The US emergency care system is failing us badly, according to the National Report Card on the State of Emergency Medicine compiled by the American College of Emergency Physicians (ACEP).1 The report card rates five categories of emergency care:
- access to emergency care: D-;
- quality and patient safety environment: C+;
- medical liability environment: C-;
- public health and injury prevention: C; and
- disaster preparedness: C+.
The results might not be a surprise to those of you working in emergency venues, but they sure were to me: The overall state of emergency care earned a C-, with 90% of states earning “mediocre or near-failing grades.”
The report card does not fault—or even measure—the quality of care provided by individual hospitals or emergency providers; it considers only the legislative and regulatory environment, the existing infrastructure, and the available workforce comprising an emergency care system.
The reasons for these poor grades are many, among them: The failing economy is resulting in people losing their jobs and being unable to pay for private insurance. Rising costs are forcing hospitals to close emergency departments just when demand for their services is growing: The report found that emergency department visits had grown by 32% in the last decade; the number of emergency departments had fallen by 7%.1
Interestingly, in the midst of this crisis, John Goodman, a Dallas health economist, commented on a story about the number of uninsured in Texas in the August 27 Dallas Morning News.2 He said that since hospital emergency departments are open to all, everyone has insurance, and “The next president of the United States should sign an executive order requiring the Census Bureau to cease and desist from describing any American—even illegal aliens—as uninsured.”
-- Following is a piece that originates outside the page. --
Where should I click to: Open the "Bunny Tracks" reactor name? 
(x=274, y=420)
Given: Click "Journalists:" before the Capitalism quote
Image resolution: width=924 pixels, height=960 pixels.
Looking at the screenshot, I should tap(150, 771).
Former President Bush said much the same thing during a July 2007 speech in Cleveland, when he commented, “I mean, people have access to health care in America. After all, you just go to an emergency room.”
The confluence of increasing demand and shrinking resources has put our emergency service system at risk. Already. emergency departments are so overtaxed that patients are boarded and experience life-threatening delays of treatment,3 and ambulances are diverted because emergency departments simply cannot take any more patients (in 2003, an estimated 501,000 ambulances were diverted, ie, one ambulance diversion per minute).4
In a January 19 statement,5 Nicholas Jouriles, MD, president of the ACEP, said, “President Obama said recently, ‘Reforming our health care system will be a top priority of my administration and key to putting our economy back on track.’ Emergency physicians look forward to working with him to follow through on the top recommendations of ACEP’s Report Card, beginning with passage of the Access to Emergency Medical Services Act, which will be reintroduced in Congress next month. Health care reform will not be complete until the severe problems in our emergency medical care system are solved, and passage of this legislation is a critical first step in the right direction.”
Emergency care professionals know what’s sick in the system, and they can be the instruments of healing; but they need the support of the new administration to begin this process.
- American College of Emergency Physicians. The National Report Card on the State of Emergency Medicine. Available at: www.ACEP.org. Accessed January 29, 2009.
- John Goodman’s influence felt in GOP policies. Dallasnews.com. Available at: www.dallasnews.com/sharedcontent/~. Accessed January 30, 2009.
- Meeting the challenge of emergency department overcrowding/boarding. Report from a roundtable discussion. Available at: www.acep.org/workarea/downloadasset.aspx?id=34350. Accessed January 30, 2009.
- Burt CW, McCaig LF, Valverde RH. Analysis of ambulance transports and diversions among US emergency departments. Ann Emerg Med. 2006;47:317-26. Epub 2006 Feb 17.
- American College of Emergency Physicians. January 19 press release. Available at: www.acep.org/pressroom.aspx?id=43848. Accessed February 11, 2009.